What the exercise asks:
Locate the line containing "Task: Open three-dot", then please write out that line and all the lines below it in the entries exactly.

── Records for processing

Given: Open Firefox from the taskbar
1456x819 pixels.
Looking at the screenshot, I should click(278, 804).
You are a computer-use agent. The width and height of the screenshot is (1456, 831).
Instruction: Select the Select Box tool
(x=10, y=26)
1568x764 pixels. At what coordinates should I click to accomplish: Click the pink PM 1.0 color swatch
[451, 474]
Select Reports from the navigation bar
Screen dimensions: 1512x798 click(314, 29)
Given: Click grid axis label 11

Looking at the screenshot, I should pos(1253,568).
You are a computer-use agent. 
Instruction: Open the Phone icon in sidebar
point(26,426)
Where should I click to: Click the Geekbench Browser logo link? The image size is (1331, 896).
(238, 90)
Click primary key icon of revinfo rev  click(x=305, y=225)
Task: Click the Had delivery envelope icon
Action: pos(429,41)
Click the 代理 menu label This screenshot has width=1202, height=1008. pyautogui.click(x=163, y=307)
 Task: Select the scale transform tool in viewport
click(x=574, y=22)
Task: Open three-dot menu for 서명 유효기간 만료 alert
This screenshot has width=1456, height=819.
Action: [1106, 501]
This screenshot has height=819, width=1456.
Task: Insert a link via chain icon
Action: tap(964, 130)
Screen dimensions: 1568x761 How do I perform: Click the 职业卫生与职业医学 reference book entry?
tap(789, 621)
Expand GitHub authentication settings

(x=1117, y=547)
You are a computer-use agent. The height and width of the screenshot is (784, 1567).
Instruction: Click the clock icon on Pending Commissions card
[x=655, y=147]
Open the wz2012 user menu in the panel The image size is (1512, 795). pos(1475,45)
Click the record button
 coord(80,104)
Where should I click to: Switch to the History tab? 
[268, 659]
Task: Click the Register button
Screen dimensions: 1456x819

────

Output of the task:
Task: Open three-dot menu for 서명 유효기간 만료 alert
This screenshot has width=1456, height=819.
Action: [1106, 501]
This screenshot has height=819, width=1456.
Task: Insert a link via chain icon
Action: tap(964, 130)
Screen dimensions: 1568x761 How do I perform: Click the 职业卫生与职业医学 reference book entry?
tap(789, 621)
Expand GitHub authentication settings

(x=1117, y=547)
You are a computer-use agent. The height and width of the screenshot is (784, 1567).
Instruction: Click the clock icon on Pending Commissions card
[x=655, y=147]
Open the wz2012 user menu in the panel The image size is (1512, 795). pos(1475,45)
Click the record button
 coord(80,104)
Where should I click to: Switch to the History tab? 
[268, 659]
Task: Click the Register button
Screen dimensions: 1456x819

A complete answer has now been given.